I wanted more and more and so did she. I felt as if she was sucking away all the air in my lungs and felt so dizzy I could fall. I shuddered with absolute happiness and held her the tightest I could. I wanted her with me forever and always, bound to my body for all eternity.
We did not stop for air. It seemed unnecessary at the moment. Her warm, tiny fingers ran down my shirt until it found a breach, a passage to what laid underneath. I mimicked her movements without letting go of her, ripping away unnecessary pieces of cloth. And as the world came to a stop, we did not.



Anyways.

This week's racket is all about my redeeming autobiographical novel to get rid of bad memories I can't bring myself to regret. Fun. Flirty. Heart-breaking. Or soul-shredding, suit yourself. What is it about? you ask. Here's what I'll say: it's about wanting everything all at once; about having an excruciating thirst for life; about having the soul shredded and unconsciously fighting to mend it; basically, it's about being young and wanting to fly.
I probably won't ever finish it, as usual. I feel I haven't lived it all yet; I'm still stuck with un-lived feelings that do exist in theory but not yet in... well, the real world. Ah, it all comes back to the real world in the end of the day.
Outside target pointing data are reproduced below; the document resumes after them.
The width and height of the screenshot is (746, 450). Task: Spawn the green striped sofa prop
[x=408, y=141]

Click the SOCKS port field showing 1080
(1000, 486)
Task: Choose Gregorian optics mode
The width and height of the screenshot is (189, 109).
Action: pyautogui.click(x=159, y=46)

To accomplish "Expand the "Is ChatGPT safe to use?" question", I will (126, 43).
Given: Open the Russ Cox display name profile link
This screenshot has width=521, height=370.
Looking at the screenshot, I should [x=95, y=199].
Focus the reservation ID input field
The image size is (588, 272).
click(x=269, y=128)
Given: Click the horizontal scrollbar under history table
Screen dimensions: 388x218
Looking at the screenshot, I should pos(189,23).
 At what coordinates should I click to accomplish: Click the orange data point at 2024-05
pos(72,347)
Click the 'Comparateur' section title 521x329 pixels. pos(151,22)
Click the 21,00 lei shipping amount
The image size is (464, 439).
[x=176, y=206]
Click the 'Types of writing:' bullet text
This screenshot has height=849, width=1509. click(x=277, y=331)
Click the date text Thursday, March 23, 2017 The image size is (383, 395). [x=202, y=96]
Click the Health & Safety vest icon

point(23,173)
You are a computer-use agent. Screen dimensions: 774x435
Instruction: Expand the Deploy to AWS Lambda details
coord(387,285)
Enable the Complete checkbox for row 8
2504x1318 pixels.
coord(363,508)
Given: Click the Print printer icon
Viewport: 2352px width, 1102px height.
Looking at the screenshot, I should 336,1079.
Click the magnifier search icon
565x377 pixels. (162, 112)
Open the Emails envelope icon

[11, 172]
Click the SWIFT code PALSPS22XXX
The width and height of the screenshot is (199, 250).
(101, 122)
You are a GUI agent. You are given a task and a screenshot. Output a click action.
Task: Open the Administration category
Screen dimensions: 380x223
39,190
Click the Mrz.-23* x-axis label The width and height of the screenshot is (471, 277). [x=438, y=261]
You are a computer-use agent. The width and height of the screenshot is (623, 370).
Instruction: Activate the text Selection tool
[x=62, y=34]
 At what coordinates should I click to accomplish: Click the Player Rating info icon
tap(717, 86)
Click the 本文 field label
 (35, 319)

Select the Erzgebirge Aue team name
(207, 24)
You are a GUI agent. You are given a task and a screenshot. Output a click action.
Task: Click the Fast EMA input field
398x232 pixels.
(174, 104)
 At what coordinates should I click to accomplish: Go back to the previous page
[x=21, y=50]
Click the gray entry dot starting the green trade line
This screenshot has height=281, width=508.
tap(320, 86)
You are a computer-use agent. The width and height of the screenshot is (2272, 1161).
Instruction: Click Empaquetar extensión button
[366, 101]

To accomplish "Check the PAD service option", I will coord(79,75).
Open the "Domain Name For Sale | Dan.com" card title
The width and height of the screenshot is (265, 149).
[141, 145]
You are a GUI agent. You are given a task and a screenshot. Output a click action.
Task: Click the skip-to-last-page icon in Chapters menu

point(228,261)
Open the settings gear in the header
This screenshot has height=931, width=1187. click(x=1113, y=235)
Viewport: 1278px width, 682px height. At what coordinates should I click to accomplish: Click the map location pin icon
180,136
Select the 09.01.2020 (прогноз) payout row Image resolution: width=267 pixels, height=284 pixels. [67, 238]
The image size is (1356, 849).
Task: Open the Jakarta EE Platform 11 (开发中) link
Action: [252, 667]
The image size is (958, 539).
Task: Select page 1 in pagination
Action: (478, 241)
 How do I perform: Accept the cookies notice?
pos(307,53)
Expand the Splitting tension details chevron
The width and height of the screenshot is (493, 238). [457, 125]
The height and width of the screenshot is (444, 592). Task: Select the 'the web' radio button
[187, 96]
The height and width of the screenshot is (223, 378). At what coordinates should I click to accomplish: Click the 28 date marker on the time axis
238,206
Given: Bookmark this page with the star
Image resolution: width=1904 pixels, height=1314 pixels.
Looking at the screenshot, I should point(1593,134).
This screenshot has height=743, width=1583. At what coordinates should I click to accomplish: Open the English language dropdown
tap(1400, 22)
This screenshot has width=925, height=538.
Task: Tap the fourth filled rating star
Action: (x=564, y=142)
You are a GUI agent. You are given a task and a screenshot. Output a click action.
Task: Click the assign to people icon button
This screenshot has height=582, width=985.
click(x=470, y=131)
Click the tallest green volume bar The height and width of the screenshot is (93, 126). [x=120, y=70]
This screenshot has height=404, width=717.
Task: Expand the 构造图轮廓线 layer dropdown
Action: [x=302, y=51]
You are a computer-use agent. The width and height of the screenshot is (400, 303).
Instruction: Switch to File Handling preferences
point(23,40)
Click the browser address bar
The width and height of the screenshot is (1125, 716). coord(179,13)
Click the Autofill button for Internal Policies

Sometimes I wish what's in my head was the real world. I wish it all the time, to tell you the truth. Why can't it be that way? Why do I live in my world/mind so much? Why is what's real so boring and why does that have to be what's real? Why can't my mind be what's real?

My god, I have so many questions! Like all the un-lived emotions, almost. I know I make excuses for everything in my mind, just like in The Beatles' Come Together: "got to be good looking 'cause he's so hard to see". Am I that hard to see?

(pause)

I'll let the question linger in midair for a while. When (and if) I finish my new novel I'll answer it. Or maybe not, maybe I'll let it go. But I'll definitely take it down from where it hangs like a hangman's corpse, still and bloated and purplish blue - haunting and totally disturbing. By then my un-lived emotions will lose its annoyingly stubborn prefix and I'll be okay again (which reminds me of a Dickinson poem - the one about hope I keep in my wallet for good luck on dates). Time will help, I think and hope. Love will too. Maybe more questions will be raised and hung and left to linger creepily. By then, with a little luck, I won't have to make excuses anymore and all "buts" will be banned and I won't ever be that hard to see.